La RATP agit également pour l’amélioration de la qualité de l’air du réseau souterrain, qui fait l’objet d’un suivi très scrupuleux et  transparent : la RATP mesure ainsi en continu la qualité de l’air dans trois stations représentatives du réseau (Franklin Roosevelt, Châtelet, Auber) et publie les résultats de ces mesures sur son site Internet (www.ratp.fr). Des mesures ponctuelles, réalisées en différents points du réseau complètent ce dispositif.

Retrouvez ici toutes les mesures

 

  • La qualité de l’air dans les espaces souterrains de la RATP est globalement bonne. Les résultats montrent un environnement chaud et sec, avec un bon renouvellement d’air des espaces (de 4 à 40 renouvellements d’air par heure). 
  • En ce qui concerne la pollution particulaire, due aux systèmes de freinage du matériel roulant, il s’agit d’un phénomène constaté dans tous les réseaux ferroviaires du monde. S’il n’existe pour l’heure aucune norme en matière de particules dans les espaces souterrains, la RATP a engagé, dans une démarche volontariste, une série d’actions visant à réduire la présence des microparticules dans l’air.
  • La RATP s’applique à généraliser sur ses nouveaux trains le freinage électrique, lequel tend véritablement à diminuer les émissions de particules à la source.
  • L’amélioration de la qualité de l’air passe également par une bonne aération des stations. La RATP a achevé un vaste programme de développement, de renforcement et de renouvellement des ventilateurs de tunnel pour un budget de plus de 95M€ entre 2004 et 2015. Un second programme d’investissement sur la période 2016-2020 a été lancé pour un montant de 45 M€.
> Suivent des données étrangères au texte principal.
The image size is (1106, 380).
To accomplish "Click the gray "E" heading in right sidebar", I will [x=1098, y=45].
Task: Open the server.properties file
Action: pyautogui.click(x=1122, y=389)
Par ailleurs, une étude épidémiologique réalisée par le service de santé au travail de la RATP sous l’égide de l’INRS ne montre aucune augmentation de la prévalence des symptômes respiratoires et cardiovasculaires chez les agents de la RATP travaillant en souterrain. 

Le service de santé au travail a également mis en place une étude « de cohorte » des agents et ex-agents de l’entreprise. Les données de cette cohorte ont permis d’analyser la mortalité par causes sur la période 1980-1999. Une actualisation de ces données sur la période 2000-2012 a récemment été engagée.

L’ensemble de ces données a fait l’objet de présentations régulières aux instances représentatives du personnel.